ZIEL: Wie lautet die Stelle im Textauszug, die bei „Riegel vorgeschoben. Die“ beginnt und bei „2010/2011 beendet sein.“ endet? Zitieren Sie sie wortgetreu.

Tobias Roßmann, Referent für Lehre und Studium des ReferentInnenrates:
„Zum Glück ist diesem datenschutzrechtlich bedenklichen Vorgang nun ein

Riegel vorgeschoben. Die HU scheint damit die erste Universität zu sein, die diesen Humbug wieder abschafft. Dies ist ein großer Erfolg für die Studierenden und hat hoffentlich bundesweite Signalwirkung!“

Überarbeitung der Studienordnungen

Weiterhin hat der akademische Senat in der heutigen Sitzung positiv darüber entschieden, alle Bachelor- und Masterstudiengänge zu überarbeiten. Ziele sind die Reduktion des Workloads, die Verbesserung der Studierbarkeit sowie die Anpassung der Prüfungsmodalitäten an die realen Lebensumstände der Studierenden. Dies soll bis zum Wintersemester 2010/2011 beendet sein.

QUELLDATEN:
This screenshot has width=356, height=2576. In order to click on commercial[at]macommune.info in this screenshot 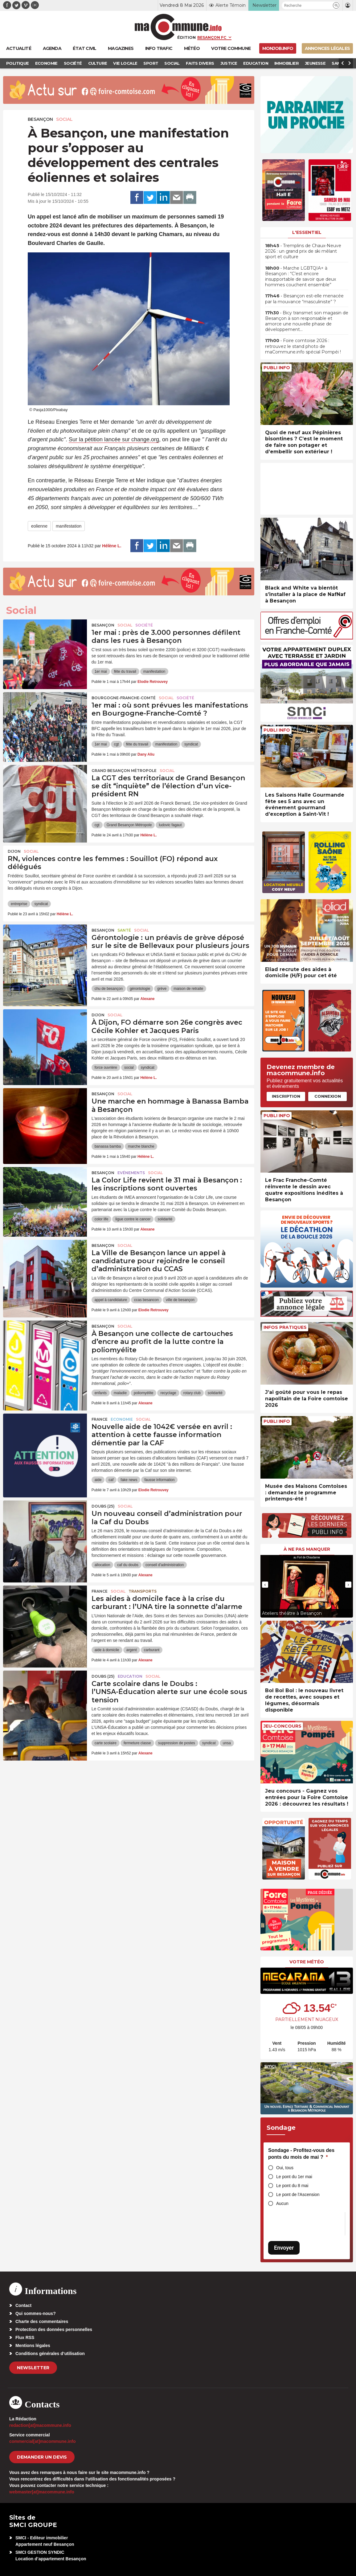, I will do `click(42, 2441)`.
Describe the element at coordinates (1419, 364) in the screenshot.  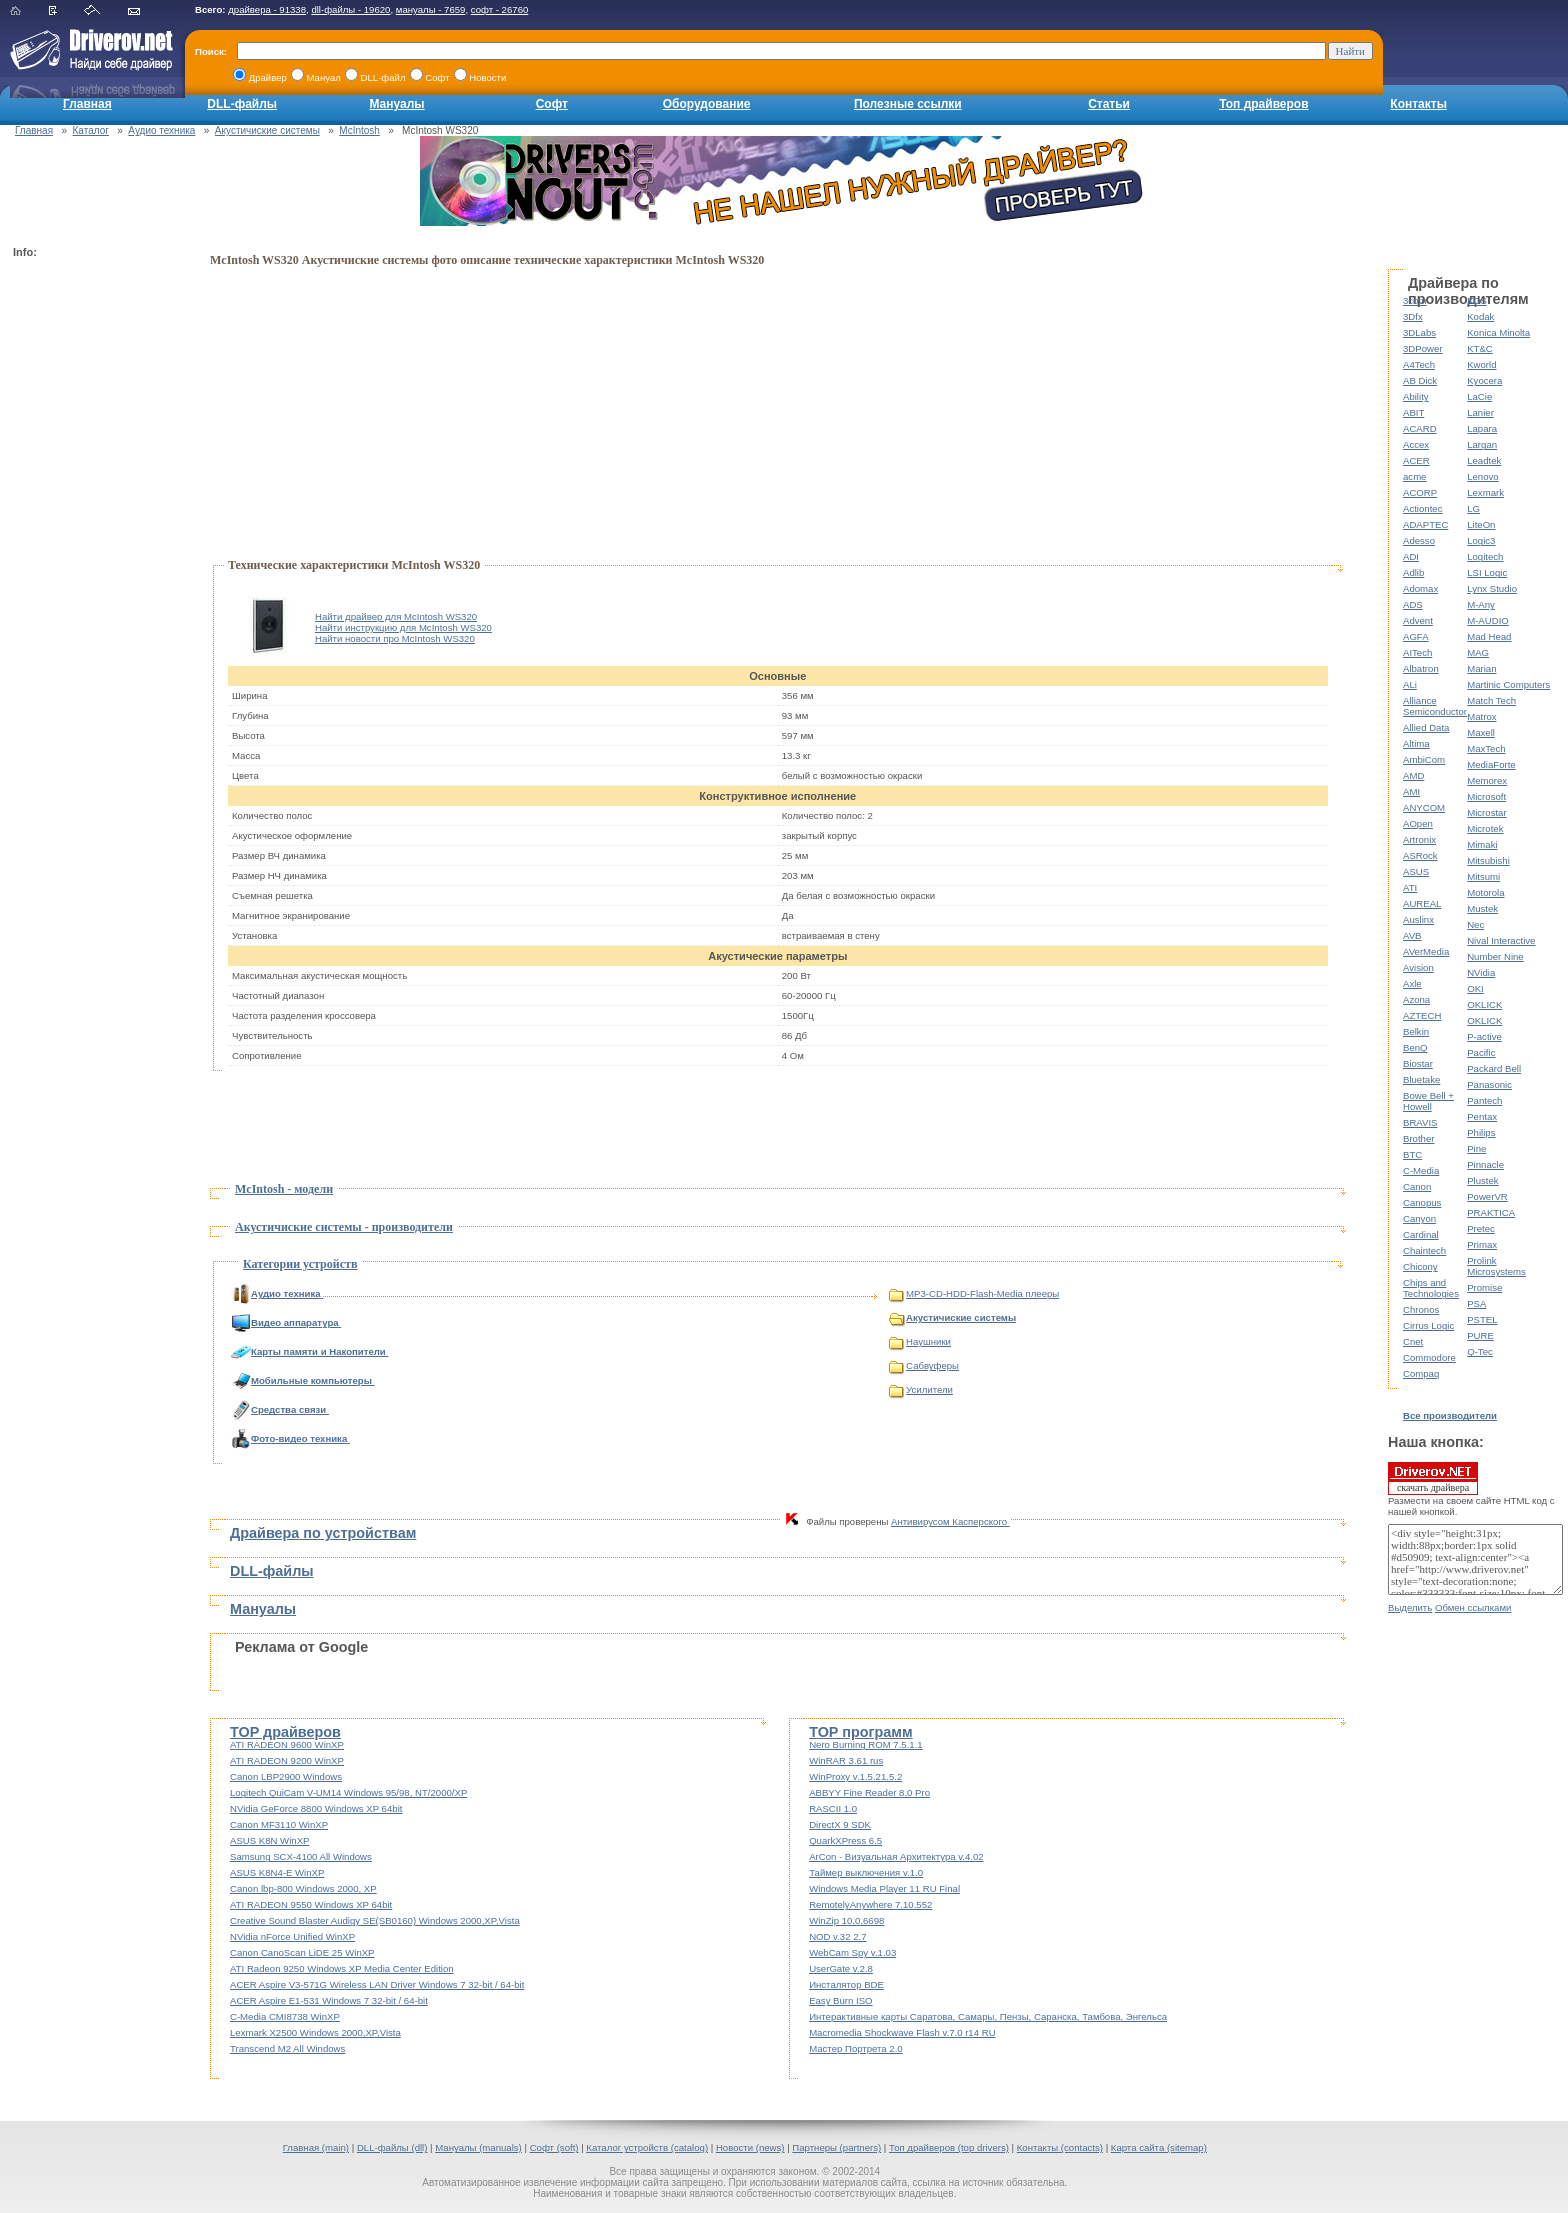
I see `A4Tech` at that location.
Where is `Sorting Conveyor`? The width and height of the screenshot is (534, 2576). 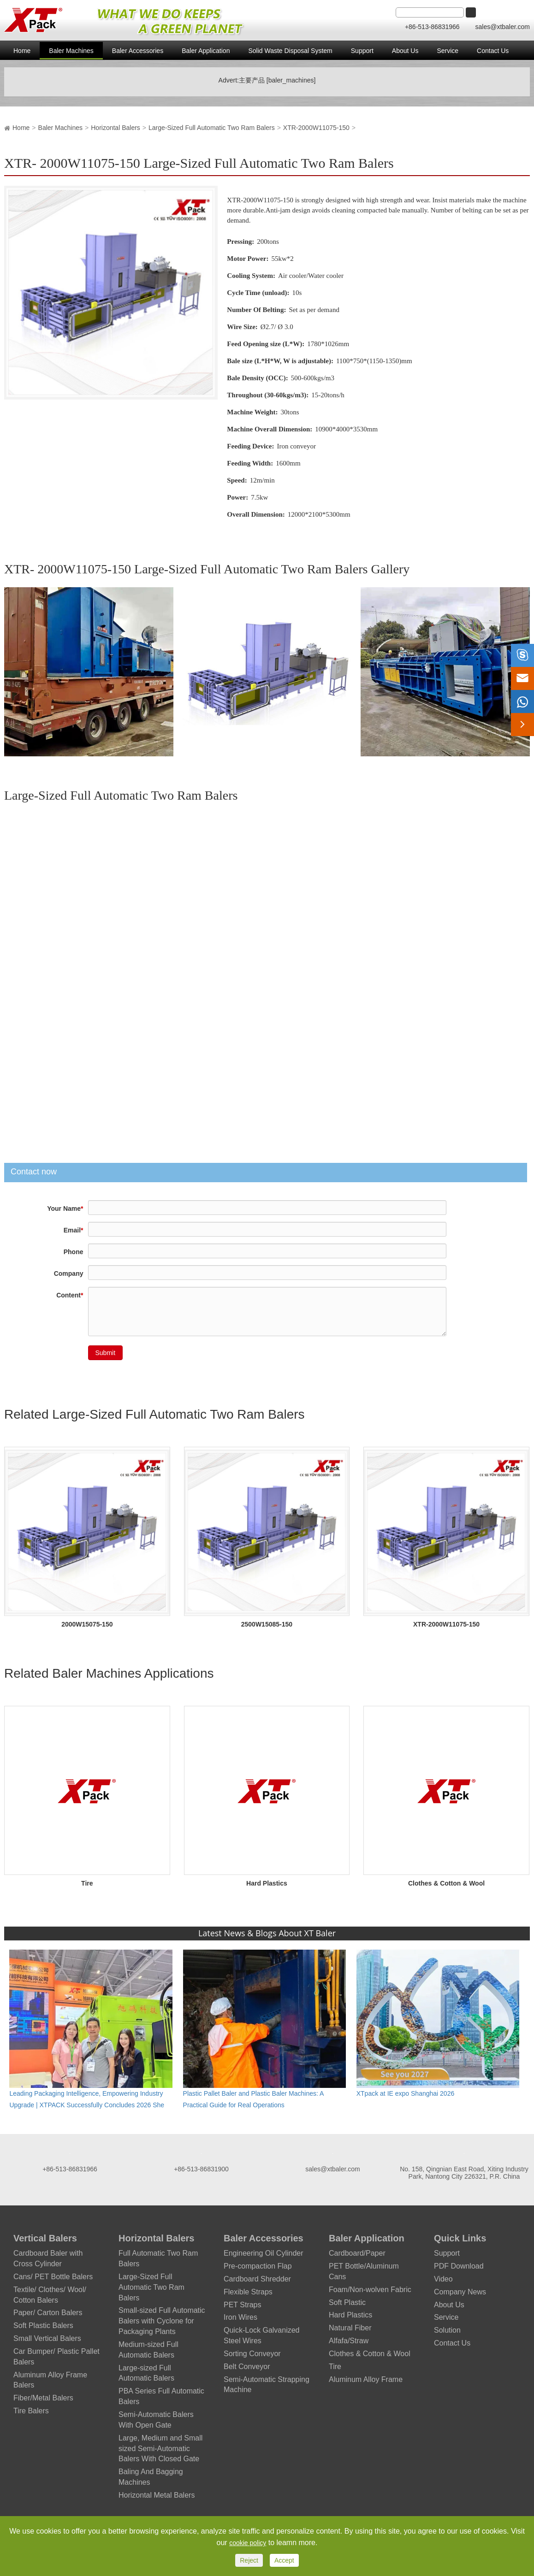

SCHRIFTLICHE LÖSUNG:
Riegel vorgeschoben. Die HU scheint damit die erste Universität zu sein, die diesen Humbug wieder abschafft. Dies ist ein großer Erfolg für die Studierenden und hat hoffentlich bundesweite Signalwirkung!“

Überarbeitung der Studienordnungen

Weiterhin hat der akademische Senat in der heutigen Sitzung positiv darüber entschieden, alle Bachelor- und Masterstudiengänge zu überarbeiten. Ziele sind die Reduktion des Workloads, die Verbesserung der Studierbarkeit sowie die Anpassung der Prüfungsmodalitäten an die realen Lebensumstände der Studierenden. Dies soll bis zum Wintersemester 2010/2011 beendet sein.